Le Triton marbré atteint 1 000 m d'altitude dans le Massif Central. Ses habitats terrestres rassemblent les milieux sur sols acides comme les landes (landes à bruyères, à ajoncs, à genêts ou fougères), les garrigues, les boisements acidophiles, les aulnaies-frênaies, les chênaies-frênaies ou les haies bocagères. Les habitats de reproduction sont généralement des plans d'eau variés mais de bonne dimensions, souvent pauvres en espèces piscicoles et riches en hydrophytes.

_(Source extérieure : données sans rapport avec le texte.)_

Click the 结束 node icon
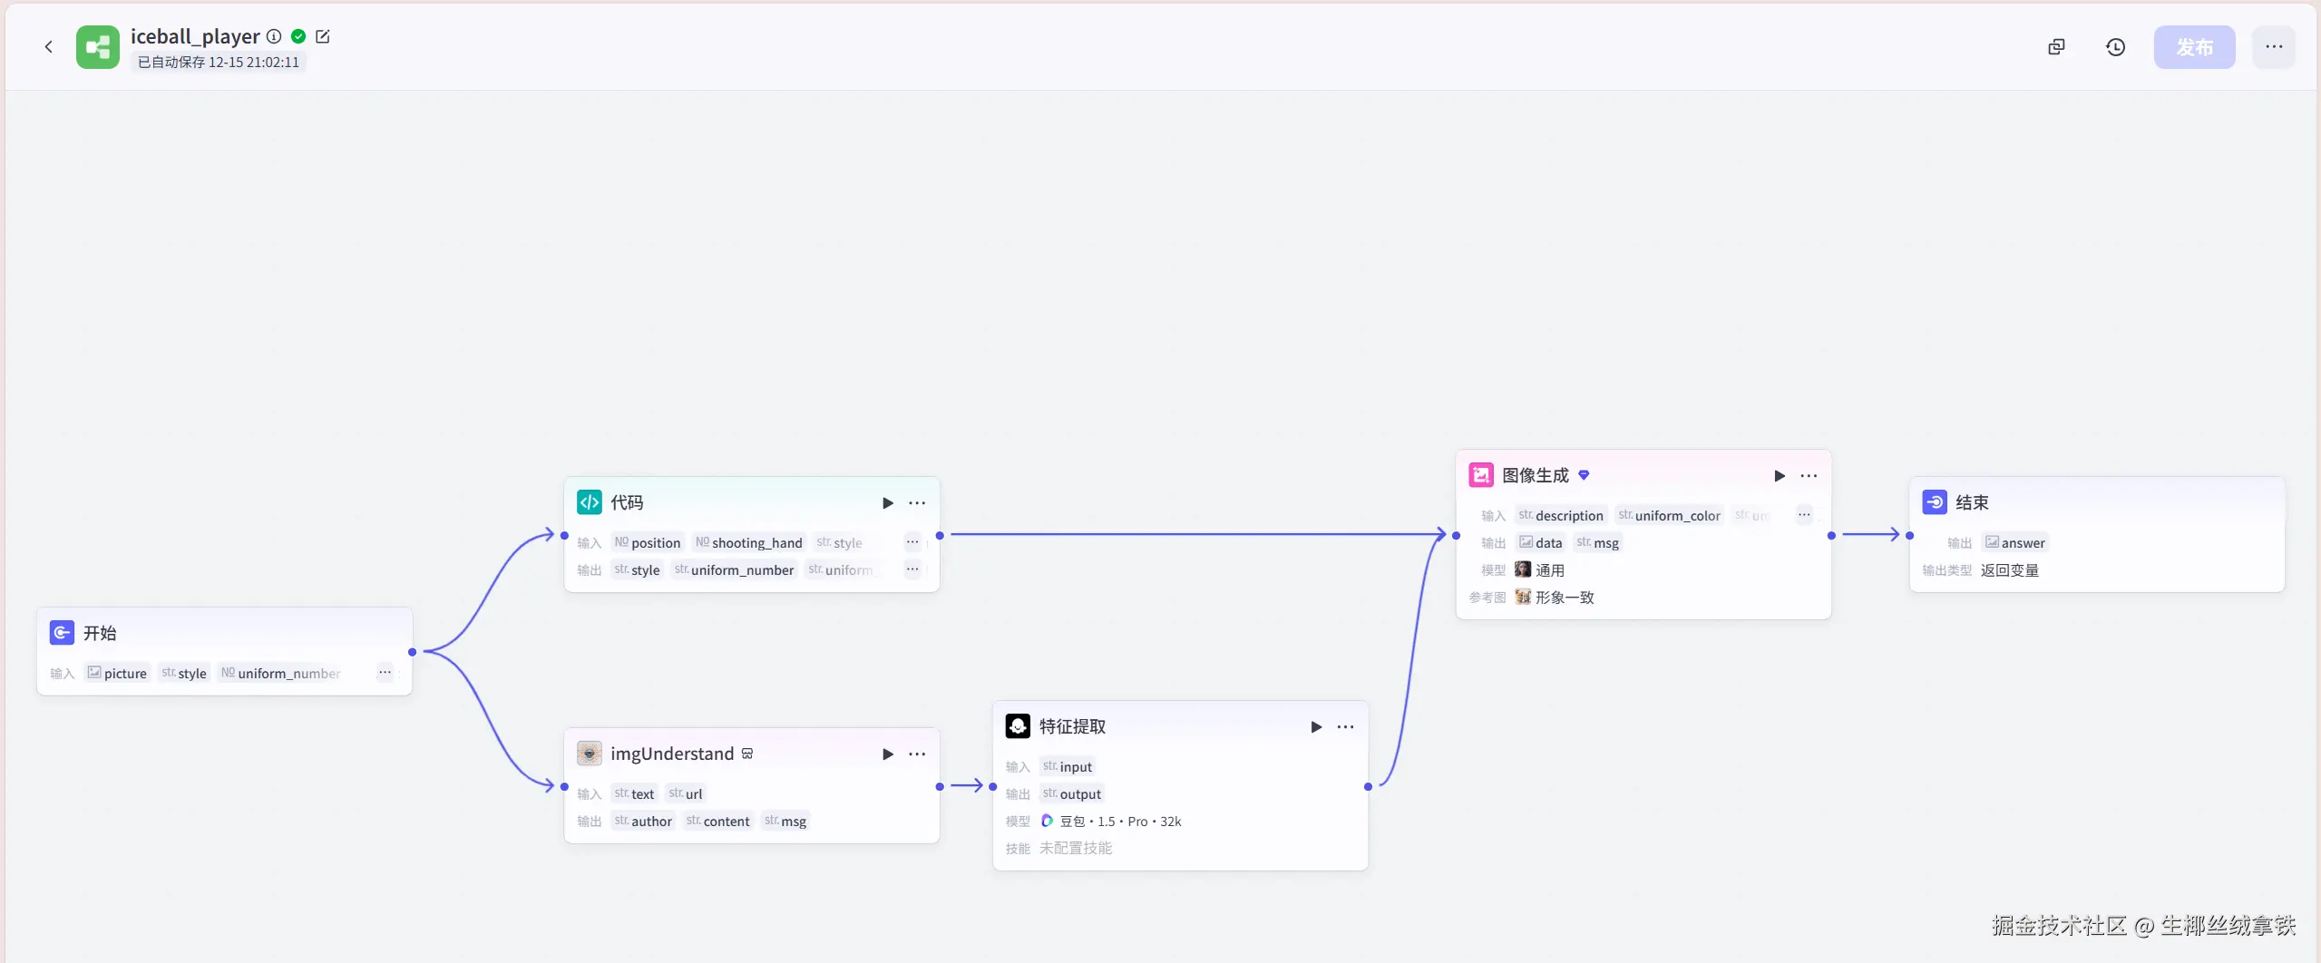The height and width of the screenshot is (963, 2321). point(1935,502)
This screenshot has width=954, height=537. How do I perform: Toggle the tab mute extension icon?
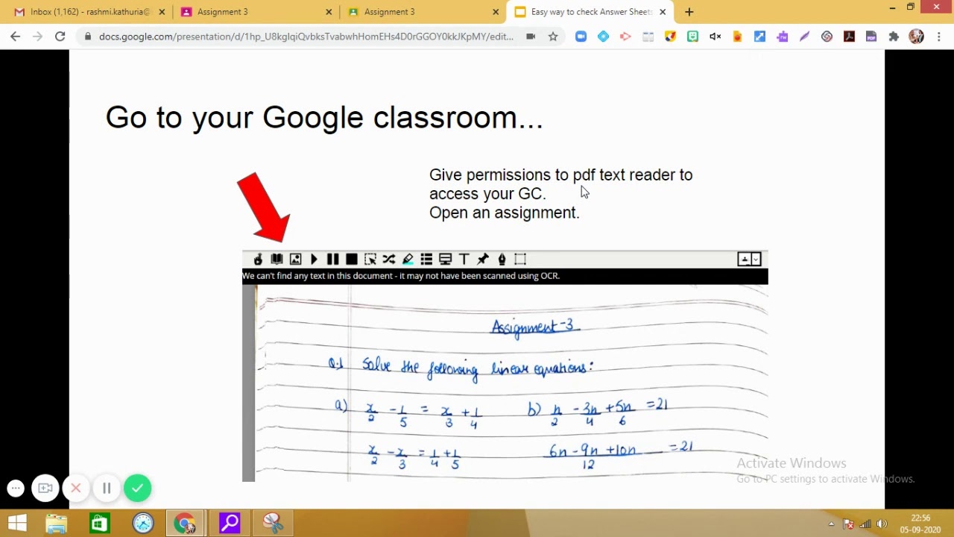coord(715,36)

Éléments d'écologie / biologie / phénologie

La période d'activité du Triton marbré débute au mois de février avec les premières migrations prénuptiales, jusqu’à mi-mai avec la migration postnuptiale de la majorité des individus. Un seconde reproduction peut avoir lieu dans le sud de la France. La ponte intervient après des parades complexes et l'échange d'un spermatophore. La femelle dépose environ 400 œufs par an.. Ces derniers sont pondus et enveloppés un a un dans la végétation immergée. Les larves éclosent à environ 16 jours et se métamorphosent de 2 à 3 mois plus tard. La maturité sexuelle est atteinte entre 3 et 5 ans. Les adultes hivernent à terre, généralement dans des galeries de micromammifères ou des troncs d’arbres en décomposition, certains hibernent dans l'eau mais c'est plutôt rare.


Références

Articles & ouvrages :

  • ACEMAV coll., Duguet R. & Melki F. (2023). Les Amphibiens de France, Belgique et Luxembourg. Parthénope, Biotope. Mèze. 480 p.
  • Lescure J. & Massary de J.-C. (coords) (2012). Atlas des amphibiens et reptiles de France. Biotope, Mèze : Muséum national d’Histoire naturelle, Paris (collection Inventaire & biodiversité), 272 p.
  • Nöllert A. & Nöllert C. (2003). Guide des amphibiens d'Europe. delachaux et niestlé, Paris, 383 p.
  • Temple H.J. & Cox, N.A (2009). European Red List of Amphibians. Luxembourg : Office for Official Publications of the European Communities, 31 p.